> _Required actions_:
- A) In the proposal on decentralized GPU computing, which funded Fund8 proposal implemented GPU computing on multiple GPU cards on one machine?
- B) Write the next part of the proposal on decentralized GPU computing, picking up after its final sentence.

> _Page extract_:
[start]
Please describe your proposed solution.
Problem:
The recent rise in AI and ML resulted in the lack of available GPU computing power on the market which is dominated by big cloud service providers and are often expensive and out of reach.
Currently there is no real-world use-case for distributed scaling that works on a decentralized network. There is a need for a globally distributed computing infrastructure that seamlessly works on consumer devices and machines. That can be achieved by splitting large scale models into separate containers deployable on decentralized infrastructure for parallel execution and combination of results.
Unique solution:
Currently NuNet enables GPU computing on multiple GPU cards on one machine for a single task which was implemented as part of funded Fund8 proposal NuNet: Decentralized GPU ML Cloud. Splitting large scale execution models into containerized components running and communicating in parallel on decentralized hardware is the next step.
Detailed approach:
The general process of distributing a single GPU job (training/inference/general purpose computing) across multiple nodes in a decentralized network using the specified tools and techniques, is briefly outlined as follows:
1. Job Preparation:
Prepare the specific task - it could be training a machine learning(ML) model or performing inference using a pre-trained model with the Python program ready for the task at hand. It could also be a non-ML computational Python program.
2. Environment Setup:
Wrap the Python script and the necessary libraries (like TensorFlow, PyTorch, or other machine learning or computational libraries) into a standardized unit, which we'll refer to as the 'distributed job.' The distributed job will also include tools for distributed processing (like Horovod) and network communication (like libp2p).
[end]
> _Data records_:
[start]
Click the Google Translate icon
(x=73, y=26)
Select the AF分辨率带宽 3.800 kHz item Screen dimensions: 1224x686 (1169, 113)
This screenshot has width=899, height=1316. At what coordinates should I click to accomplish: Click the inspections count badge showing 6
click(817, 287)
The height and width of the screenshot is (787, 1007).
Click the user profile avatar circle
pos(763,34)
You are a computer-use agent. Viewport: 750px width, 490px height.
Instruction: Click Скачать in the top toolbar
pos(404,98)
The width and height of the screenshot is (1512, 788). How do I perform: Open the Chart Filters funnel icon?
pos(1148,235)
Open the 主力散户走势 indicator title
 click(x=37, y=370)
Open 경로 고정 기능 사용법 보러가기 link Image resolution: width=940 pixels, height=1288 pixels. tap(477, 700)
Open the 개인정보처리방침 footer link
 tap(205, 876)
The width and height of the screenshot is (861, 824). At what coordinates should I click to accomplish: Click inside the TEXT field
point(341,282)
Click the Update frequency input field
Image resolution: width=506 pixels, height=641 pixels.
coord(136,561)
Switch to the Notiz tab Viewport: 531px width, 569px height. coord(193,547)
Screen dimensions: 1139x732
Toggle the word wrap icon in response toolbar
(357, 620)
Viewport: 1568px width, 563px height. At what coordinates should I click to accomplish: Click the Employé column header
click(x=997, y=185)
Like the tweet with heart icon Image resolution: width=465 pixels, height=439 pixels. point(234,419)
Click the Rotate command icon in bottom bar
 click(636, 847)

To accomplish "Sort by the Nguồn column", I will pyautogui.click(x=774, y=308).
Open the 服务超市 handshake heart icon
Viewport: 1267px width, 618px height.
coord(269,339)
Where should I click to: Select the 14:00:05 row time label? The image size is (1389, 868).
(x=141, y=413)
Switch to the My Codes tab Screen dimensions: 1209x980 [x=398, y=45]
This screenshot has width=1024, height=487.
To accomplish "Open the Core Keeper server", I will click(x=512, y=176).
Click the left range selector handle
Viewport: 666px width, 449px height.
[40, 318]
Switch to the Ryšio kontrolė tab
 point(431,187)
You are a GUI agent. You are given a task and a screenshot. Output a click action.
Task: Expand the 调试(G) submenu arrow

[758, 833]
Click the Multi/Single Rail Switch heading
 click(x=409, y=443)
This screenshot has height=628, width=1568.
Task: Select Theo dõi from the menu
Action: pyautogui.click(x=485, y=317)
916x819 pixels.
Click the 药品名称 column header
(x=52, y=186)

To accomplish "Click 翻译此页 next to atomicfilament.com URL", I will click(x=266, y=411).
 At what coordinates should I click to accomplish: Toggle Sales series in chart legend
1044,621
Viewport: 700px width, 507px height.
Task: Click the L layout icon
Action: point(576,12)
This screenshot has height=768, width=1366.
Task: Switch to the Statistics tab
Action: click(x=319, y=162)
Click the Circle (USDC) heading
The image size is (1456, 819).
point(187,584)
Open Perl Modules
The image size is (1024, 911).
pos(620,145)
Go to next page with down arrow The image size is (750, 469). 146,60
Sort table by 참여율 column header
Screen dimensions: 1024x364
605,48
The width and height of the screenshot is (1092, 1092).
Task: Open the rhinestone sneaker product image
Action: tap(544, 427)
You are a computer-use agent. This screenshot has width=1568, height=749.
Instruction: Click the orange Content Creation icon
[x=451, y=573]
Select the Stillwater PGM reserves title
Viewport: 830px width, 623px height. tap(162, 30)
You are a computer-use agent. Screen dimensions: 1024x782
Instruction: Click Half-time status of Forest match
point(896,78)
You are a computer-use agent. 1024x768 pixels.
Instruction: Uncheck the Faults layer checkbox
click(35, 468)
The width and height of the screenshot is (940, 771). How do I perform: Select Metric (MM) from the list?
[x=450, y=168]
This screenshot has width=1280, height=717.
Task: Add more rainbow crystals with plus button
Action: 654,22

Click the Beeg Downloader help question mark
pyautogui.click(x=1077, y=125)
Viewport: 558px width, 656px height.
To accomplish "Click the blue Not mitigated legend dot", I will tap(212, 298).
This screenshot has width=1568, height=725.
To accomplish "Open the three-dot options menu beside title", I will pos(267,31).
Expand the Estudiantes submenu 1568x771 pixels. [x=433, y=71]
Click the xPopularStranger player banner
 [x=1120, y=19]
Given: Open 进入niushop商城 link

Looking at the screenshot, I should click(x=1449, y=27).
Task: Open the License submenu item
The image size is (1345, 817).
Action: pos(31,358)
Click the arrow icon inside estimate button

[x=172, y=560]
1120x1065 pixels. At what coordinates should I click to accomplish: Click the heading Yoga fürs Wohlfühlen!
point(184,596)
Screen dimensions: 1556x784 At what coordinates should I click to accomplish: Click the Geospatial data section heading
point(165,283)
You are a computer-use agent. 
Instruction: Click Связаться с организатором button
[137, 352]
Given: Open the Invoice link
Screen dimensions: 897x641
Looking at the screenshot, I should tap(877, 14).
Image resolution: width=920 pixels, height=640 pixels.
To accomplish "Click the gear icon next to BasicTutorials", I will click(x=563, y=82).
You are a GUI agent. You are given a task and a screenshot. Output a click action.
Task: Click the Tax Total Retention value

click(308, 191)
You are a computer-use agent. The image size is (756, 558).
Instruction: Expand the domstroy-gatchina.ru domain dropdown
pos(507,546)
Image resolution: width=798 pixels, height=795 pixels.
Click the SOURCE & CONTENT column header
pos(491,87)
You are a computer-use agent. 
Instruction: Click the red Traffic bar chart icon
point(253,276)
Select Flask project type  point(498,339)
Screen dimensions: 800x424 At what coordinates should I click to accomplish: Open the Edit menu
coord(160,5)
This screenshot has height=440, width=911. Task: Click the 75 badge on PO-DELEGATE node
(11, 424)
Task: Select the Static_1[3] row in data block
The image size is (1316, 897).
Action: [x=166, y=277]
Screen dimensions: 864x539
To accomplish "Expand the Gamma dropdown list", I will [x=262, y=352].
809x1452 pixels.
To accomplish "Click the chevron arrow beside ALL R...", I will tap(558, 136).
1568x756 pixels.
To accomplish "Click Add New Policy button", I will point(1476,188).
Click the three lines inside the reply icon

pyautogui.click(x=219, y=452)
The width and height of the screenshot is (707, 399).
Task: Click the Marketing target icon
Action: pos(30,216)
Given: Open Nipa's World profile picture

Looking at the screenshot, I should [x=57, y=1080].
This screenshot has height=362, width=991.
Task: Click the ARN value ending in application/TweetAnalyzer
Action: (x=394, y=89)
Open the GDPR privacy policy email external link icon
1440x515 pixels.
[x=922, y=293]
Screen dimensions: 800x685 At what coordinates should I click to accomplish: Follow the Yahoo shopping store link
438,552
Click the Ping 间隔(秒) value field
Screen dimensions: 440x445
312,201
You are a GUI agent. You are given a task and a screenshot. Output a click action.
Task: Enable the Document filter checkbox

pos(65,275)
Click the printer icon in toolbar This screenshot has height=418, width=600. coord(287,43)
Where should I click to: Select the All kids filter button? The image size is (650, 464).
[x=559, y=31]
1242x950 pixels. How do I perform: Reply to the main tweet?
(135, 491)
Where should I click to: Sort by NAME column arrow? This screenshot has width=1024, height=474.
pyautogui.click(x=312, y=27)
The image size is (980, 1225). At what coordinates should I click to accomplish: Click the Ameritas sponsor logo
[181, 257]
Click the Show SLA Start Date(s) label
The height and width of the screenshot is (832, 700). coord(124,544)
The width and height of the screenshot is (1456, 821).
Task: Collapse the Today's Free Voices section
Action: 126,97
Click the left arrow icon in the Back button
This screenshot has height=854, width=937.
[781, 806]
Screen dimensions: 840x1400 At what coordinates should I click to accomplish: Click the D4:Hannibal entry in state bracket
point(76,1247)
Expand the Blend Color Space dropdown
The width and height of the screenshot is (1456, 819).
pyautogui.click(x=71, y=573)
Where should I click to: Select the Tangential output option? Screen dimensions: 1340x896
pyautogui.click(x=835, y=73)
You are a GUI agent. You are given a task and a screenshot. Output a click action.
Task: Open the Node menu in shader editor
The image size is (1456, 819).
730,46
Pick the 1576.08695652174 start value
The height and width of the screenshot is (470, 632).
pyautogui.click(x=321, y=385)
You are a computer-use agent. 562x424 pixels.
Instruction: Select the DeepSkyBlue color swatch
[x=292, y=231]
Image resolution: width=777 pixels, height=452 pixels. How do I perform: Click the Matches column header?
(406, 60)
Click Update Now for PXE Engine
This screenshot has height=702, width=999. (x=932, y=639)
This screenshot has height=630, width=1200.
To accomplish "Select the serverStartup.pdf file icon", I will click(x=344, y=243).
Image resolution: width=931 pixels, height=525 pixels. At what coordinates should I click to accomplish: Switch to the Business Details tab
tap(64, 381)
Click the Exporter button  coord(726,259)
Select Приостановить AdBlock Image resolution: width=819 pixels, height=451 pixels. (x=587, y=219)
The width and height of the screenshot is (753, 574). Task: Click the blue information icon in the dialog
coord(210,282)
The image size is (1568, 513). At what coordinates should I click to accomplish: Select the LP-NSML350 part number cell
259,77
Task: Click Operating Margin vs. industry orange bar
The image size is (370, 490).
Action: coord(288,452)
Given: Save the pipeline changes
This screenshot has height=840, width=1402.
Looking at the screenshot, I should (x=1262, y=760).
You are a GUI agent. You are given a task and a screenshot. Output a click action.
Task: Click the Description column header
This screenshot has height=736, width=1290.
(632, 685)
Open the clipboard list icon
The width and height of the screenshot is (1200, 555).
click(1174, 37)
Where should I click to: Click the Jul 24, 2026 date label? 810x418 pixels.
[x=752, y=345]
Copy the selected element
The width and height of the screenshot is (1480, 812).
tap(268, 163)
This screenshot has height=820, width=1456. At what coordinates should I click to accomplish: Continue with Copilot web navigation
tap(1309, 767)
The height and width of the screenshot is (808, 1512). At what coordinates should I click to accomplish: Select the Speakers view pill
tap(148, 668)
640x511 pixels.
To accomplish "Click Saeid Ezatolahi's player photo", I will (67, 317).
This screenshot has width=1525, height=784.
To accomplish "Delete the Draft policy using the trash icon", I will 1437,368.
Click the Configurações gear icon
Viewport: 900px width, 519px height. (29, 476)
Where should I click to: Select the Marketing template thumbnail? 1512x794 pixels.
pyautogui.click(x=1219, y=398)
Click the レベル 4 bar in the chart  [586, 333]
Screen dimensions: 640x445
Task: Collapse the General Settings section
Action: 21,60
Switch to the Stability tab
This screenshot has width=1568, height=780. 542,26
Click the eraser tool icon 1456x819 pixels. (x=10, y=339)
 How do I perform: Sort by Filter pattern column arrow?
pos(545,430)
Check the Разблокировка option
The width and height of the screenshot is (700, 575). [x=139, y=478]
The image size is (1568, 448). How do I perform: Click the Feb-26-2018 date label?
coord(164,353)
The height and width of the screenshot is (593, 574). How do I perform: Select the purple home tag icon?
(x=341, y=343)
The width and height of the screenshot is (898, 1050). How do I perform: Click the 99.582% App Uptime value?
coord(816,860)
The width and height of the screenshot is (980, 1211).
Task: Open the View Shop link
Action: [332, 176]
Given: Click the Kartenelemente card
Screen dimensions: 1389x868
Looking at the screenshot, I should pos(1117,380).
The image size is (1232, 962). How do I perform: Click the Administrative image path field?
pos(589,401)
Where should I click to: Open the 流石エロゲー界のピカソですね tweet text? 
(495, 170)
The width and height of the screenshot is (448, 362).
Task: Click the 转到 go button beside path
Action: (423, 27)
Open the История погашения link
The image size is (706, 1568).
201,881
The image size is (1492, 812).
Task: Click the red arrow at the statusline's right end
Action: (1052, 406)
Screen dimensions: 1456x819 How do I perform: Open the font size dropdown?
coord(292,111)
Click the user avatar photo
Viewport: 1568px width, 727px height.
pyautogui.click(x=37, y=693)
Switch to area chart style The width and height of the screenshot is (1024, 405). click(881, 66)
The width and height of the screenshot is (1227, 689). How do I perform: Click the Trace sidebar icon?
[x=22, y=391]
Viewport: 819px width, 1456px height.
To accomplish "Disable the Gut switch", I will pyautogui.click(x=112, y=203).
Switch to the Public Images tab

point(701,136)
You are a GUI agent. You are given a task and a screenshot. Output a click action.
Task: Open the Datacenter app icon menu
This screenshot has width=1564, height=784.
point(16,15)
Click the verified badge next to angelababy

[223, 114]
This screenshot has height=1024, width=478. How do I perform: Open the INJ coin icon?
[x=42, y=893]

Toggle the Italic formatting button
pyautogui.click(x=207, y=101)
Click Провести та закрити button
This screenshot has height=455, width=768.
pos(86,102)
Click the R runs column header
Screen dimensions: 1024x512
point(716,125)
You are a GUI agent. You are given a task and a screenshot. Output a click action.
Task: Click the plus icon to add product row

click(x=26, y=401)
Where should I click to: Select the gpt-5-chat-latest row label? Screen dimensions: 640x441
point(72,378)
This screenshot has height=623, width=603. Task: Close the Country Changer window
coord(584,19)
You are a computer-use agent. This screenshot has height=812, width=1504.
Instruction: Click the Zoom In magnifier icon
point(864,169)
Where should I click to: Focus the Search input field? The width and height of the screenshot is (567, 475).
[end]
> _Outputs in order_:
- A) NuNet: Decentralized GPU ML Cloud.

- B)
3. Node Configuration:
Arrange the nodes in the network and ensure they have the necessary tools to handle the 'distributed job'. All nodes should be connected through a communication protocol, such as libp2p.
4. Job Splitting:
Distribute the job across the nodes in the network. Each node now has an identical setup and is capable of executing the task independently.
5. Task Initialization:
Initiate the task using distributed processing tools. For training, the data is split among nodes, and the model is trained simultaneously on each node. For inference, the nodes make predictions independently on a subset of the data.
6. Inter-container Communication:
As the nodes execute the task inside containers, they would use peer to peer network communication such as libp2p to share and synchronize their work.
7. Task Finalization:
Once the task is complete, we gather the results. For training, the final model parameters could be accessed from any of the nodes. For inference, we may need to collect and compile the prediction results from each node. For general purpose computation, we simply collect the results.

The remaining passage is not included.